===== Passage shown =====
The FIA has released its findings following the completion of an investigation into the Formula 2 crash at Spa-Francorchamps which claimed the life of Anthoine Hubert last year.
Hubert was one of four drivers involved in a significant crash on the second lap of Saturday’s support race at the event, sustaining ‘non-survivable trauma’.
The investigation conducted interviews with those involved, inspected physical evidence, analysed available footage, and examined the various data loggers.
It found no individual was at fault and the incident was the result of a series of “a chain of events (which) resulted in a protracted and complex crash sequence involving four drivers, which ultimately led to a high-speed ‘T-Bone’ type impact between the cars of Juan Manuel Correa and Anthoine Hubert”.
The investigation therefore deemed “there was no specific single cause but multiple contributory factors giving rise to the severity of the accident,” and says all drivers reacted appropriately in the circumstances.
Furthermore, it states the actions of race control and reactions of medical crews were “considered timely and good”.
The incident was initially triggered by Giuliano Alesi, who spun at Eau Rouge after suffering an apparent right rear puncture.
Alesi collided with the barrier on drivers’ right, 1.9 seconds after losing control, before rebounding back out onto the racing surface.
Yellow flags were shown 1.8 seconds following the impact with the barrier.
In reaction to Alesi’s crash, Ralph Boschung and Hubert moved to their right, Boschung slowing more dramatically.
Hubert looked to move further right only to make impact with Boschung, losing his front wing and causing a right rear puncture for his Swiss rival.
The Frenchman, with no control over his car, then collided with the barrier to drivers’ right at Radillon at an angle of approximately 40 degrees while travelling at 216km/h.
The peak force of the impact was equivalent to 33.7g, and ricocheted his car back onto the race track.
As that was happened, Juan Manuel Correa approached the scene of Alesi’s crash, where he hit debris approximately 1.5 seconds after the yellow flags were shown.
The debris damaged Correa’s front-right suspension, making him lose control before impacting Hubert at an angle of approximately 86 degrees at a speed of 218km/h.
Forces of 65.1g and 81.8g were recorded in the incident, with double waved yellow flags shown 2.5 seconds later, and red flags shown 2.7 seconds after that.
Medical crew’s first response came 12 seconds after Alesi’s initial loss of control, while the first medical evaluation of Hubert occurred 69 seconds after the red flag, and the extrication team at the scene within two minutes.
Hubert succumbed to his injuries in the hours following the crash, while Correa underwent extensive treatment after suffering fractured legs and a spinal injury in the incident.
===== The data =====
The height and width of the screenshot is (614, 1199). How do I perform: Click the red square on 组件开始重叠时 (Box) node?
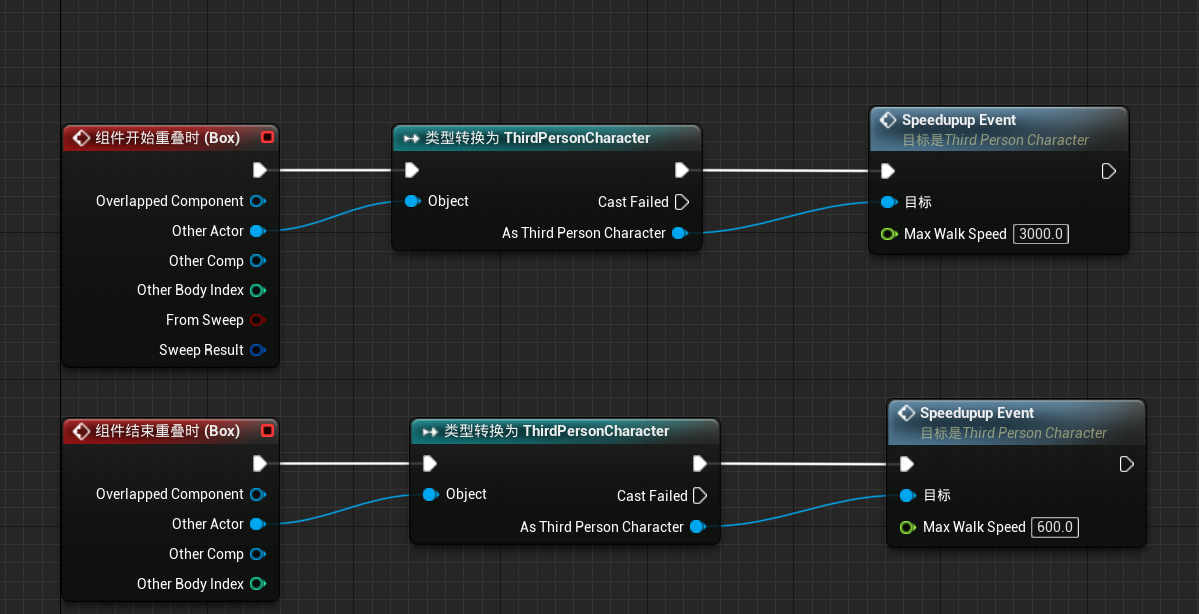tap(266, 137)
=====
Name the drivers that the text about the investigation into the Spa-Francorchamps Formula 2 crash describes as involved in the crash.

• **Written solution**
Anthoine Hubert, Juan Manuel Correa, Giuliano Alesi, Ralph Boschung